## Start Source records

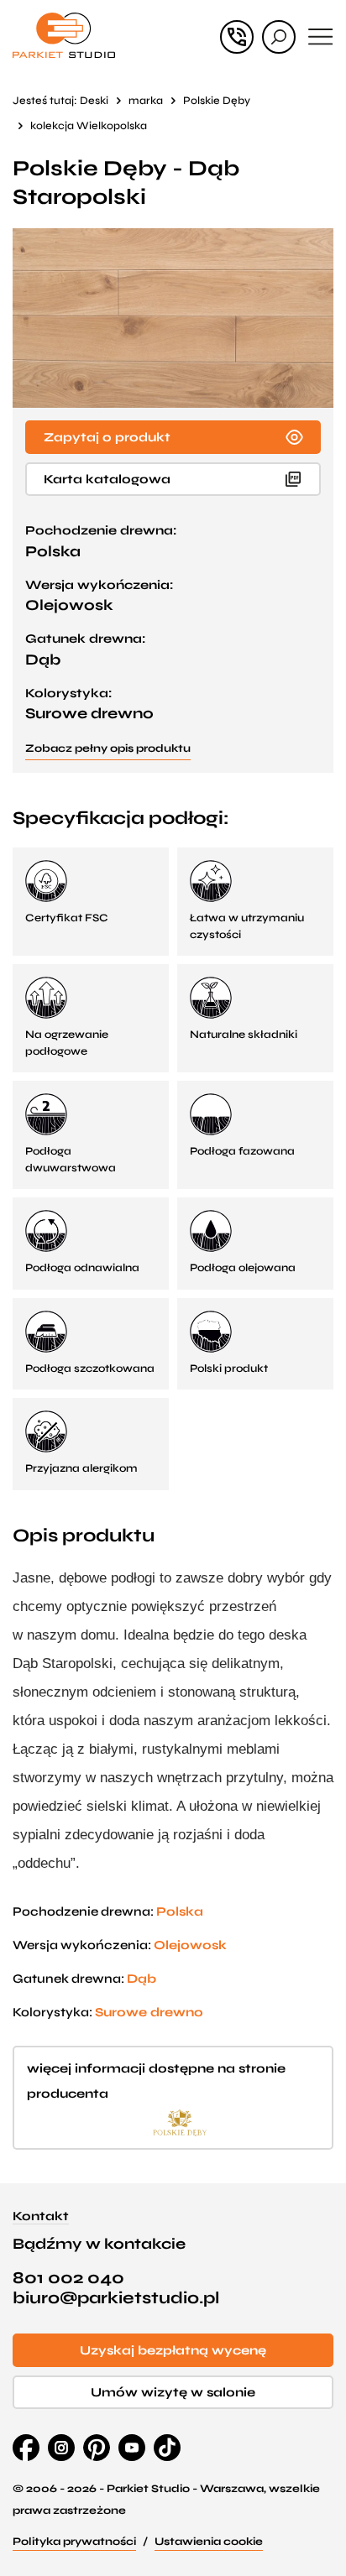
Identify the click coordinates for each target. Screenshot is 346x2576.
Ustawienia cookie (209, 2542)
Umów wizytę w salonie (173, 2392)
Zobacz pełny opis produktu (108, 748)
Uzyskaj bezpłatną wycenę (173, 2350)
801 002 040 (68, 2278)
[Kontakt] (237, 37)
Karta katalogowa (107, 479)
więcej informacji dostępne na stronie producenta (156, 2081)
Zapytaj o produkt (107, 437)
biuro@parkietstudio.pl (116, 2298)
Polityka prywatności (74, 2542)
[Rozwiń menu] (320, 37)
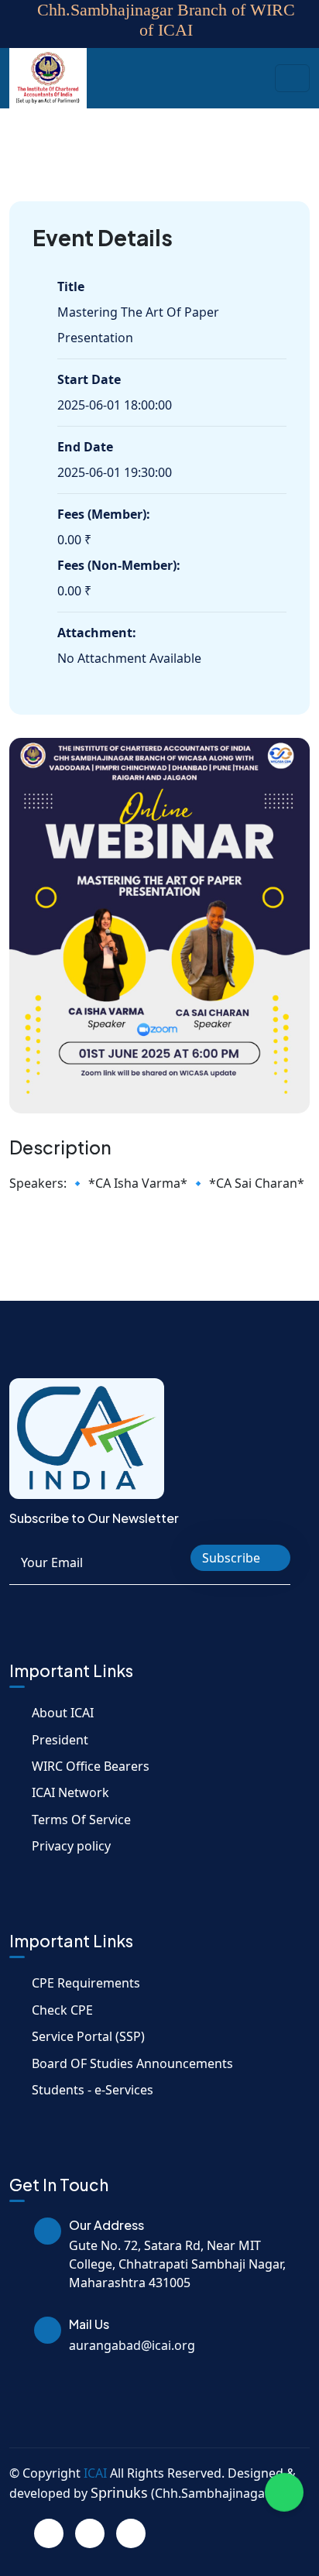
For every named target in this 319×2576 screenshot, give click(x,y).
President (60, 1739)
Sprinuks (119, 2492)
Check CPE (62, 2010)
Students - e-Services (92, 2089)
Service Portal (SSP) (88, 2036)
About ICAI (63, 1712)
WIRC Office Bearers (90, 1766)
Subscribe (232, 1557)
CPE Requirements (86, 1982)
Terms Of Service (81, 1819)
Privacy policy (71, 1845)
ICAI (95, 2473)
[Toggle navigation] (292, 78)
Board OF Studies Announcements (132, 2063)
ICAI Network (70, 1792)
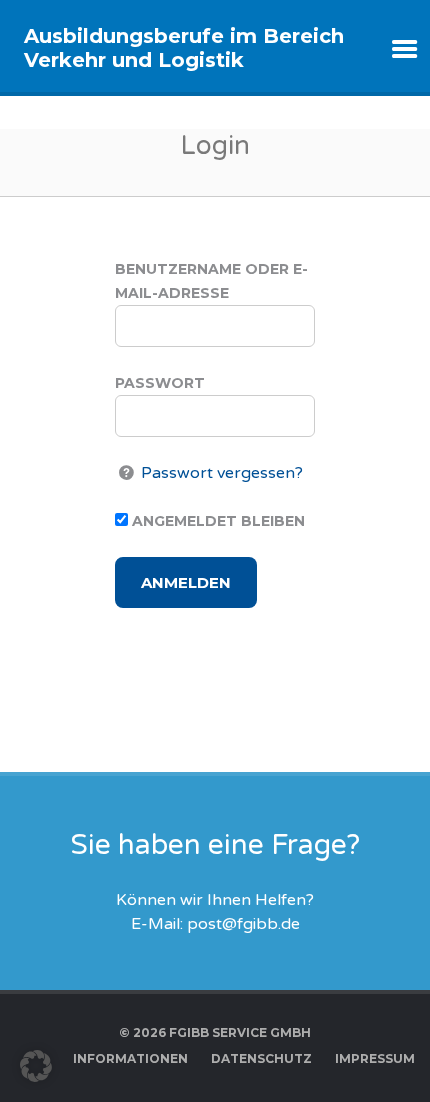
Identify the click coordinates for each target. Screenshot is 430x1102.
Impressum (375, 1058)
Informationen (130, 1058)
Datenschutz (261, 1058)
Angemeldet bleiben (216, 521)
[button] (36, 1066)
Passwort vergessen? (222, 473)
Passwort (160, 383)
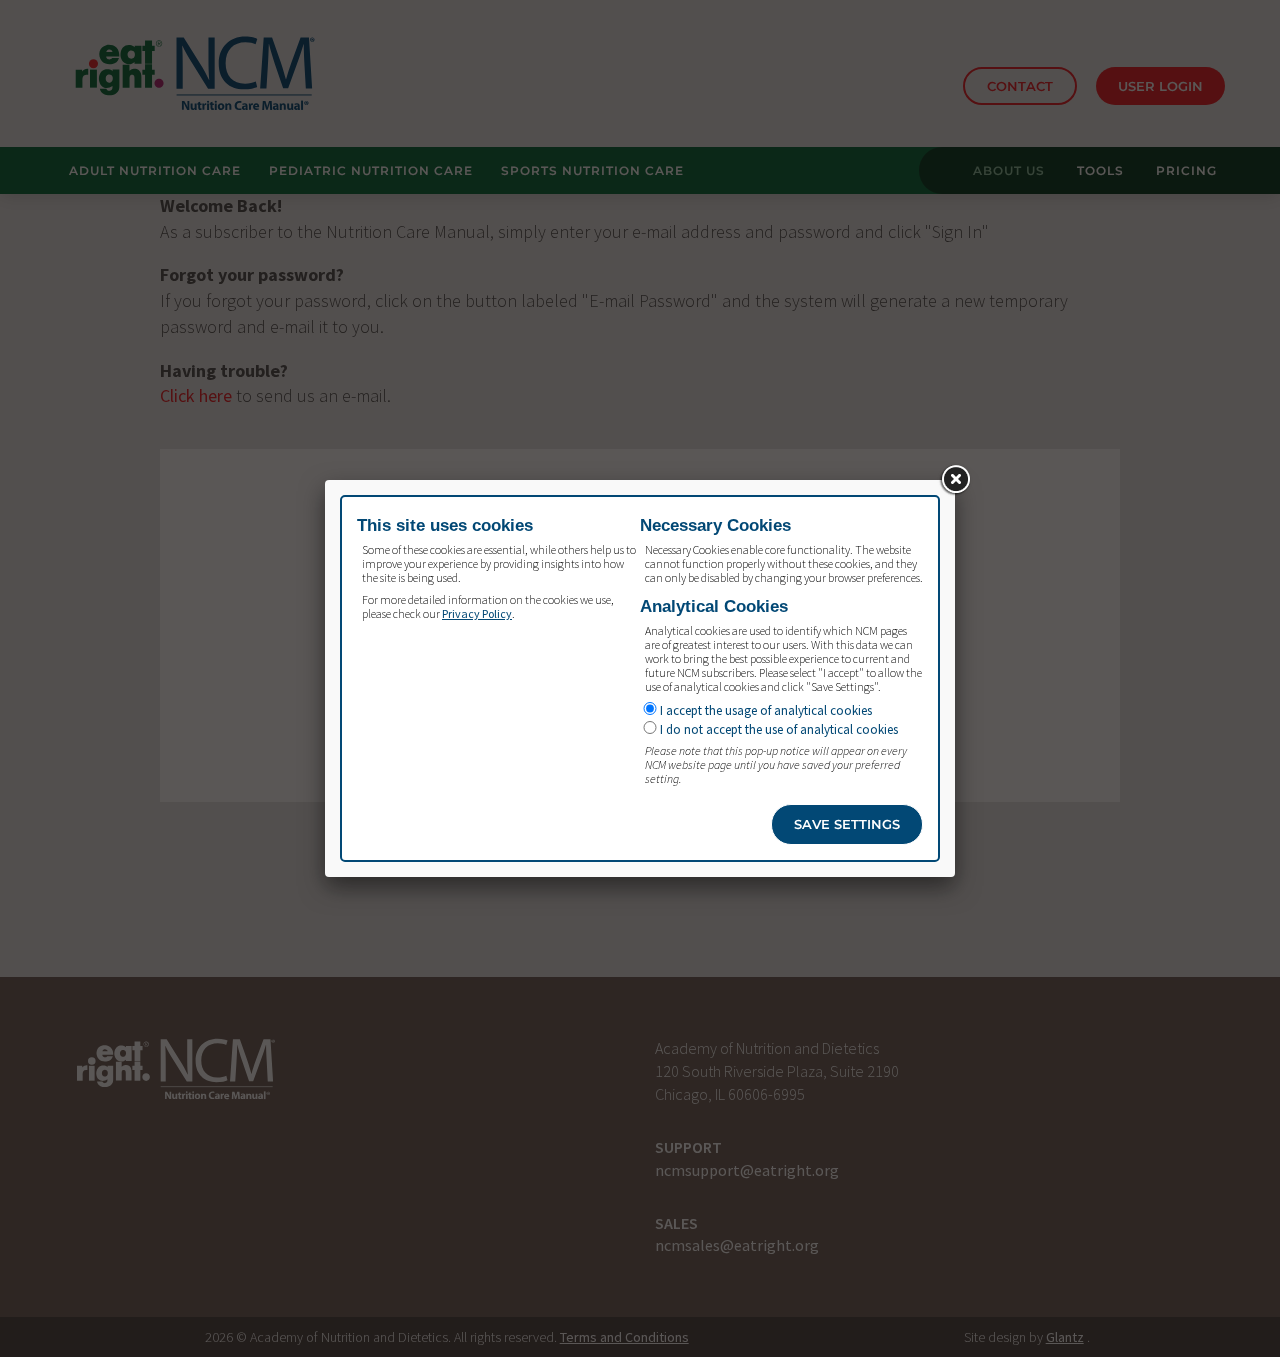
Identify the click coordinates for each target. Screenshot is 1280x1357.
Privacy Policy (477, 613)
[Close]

## End Source records

Can you reproduce all of the records above word for word, leaving out the pictures?

> [Answer to the exercise]:
Identify the click coordinates for each target. Screenshot is 346x2576.
Ustawienia cookie (209, 2542)
Umów wizytę w salonie (173, 2392)
Zobacz pełny opis produktu (108, 748)
Uzyskaj bezpłatną wycenę (173, 2350)
801 002 040 (68, 2278)
[Kontakt] (237, 37)
Karta katalogowa (107, 479)
więcej informacji dostępne na stronie producenta (156, 2081)
Zapytaj o produkt (107, 437)
biuro@parkietstudio.pl (116, 2298)
Polityka prywatności (74, 2542)
[Rozwiń menu] (320, 37)
For every named target in this 319×2576 screenshot, give click(x,y).
President (60, 1739)
Sprinuks (119, 2492)
Check CPE (62, 2010)
Students - e-Services (92, 2089)
Service Portal (SSP) (88, 2036)
About ICAI (63, 1712)
WIRC Office Bearers (90, 1766)
Subscribe (232, 1557)
CPE Requirements (86, 1982)
Terms Of Service (81, 1819)
Privacy policy (71, 1845)
ICAI (95, 2473)
[Toggle navigation] (292, 78)
Board OF Studies Announcements (132, 2063)
ICAI Network (70, 1792)
Identify the click coordinates for each target. Screenshot is 430x1102.
Impressum (375, 1058)
Informationen (130, 1058)
Datenschutz (261, 1058)
Angemeldet bleiben (216, 521)
[button] (36, 1066)
Passwort vergessen? (222, 473)
Passwort (160, 383)
Identify the click coordinates for each target. Screenshot is 1280x1357.
Privacy Policy (477, 613)
[Close]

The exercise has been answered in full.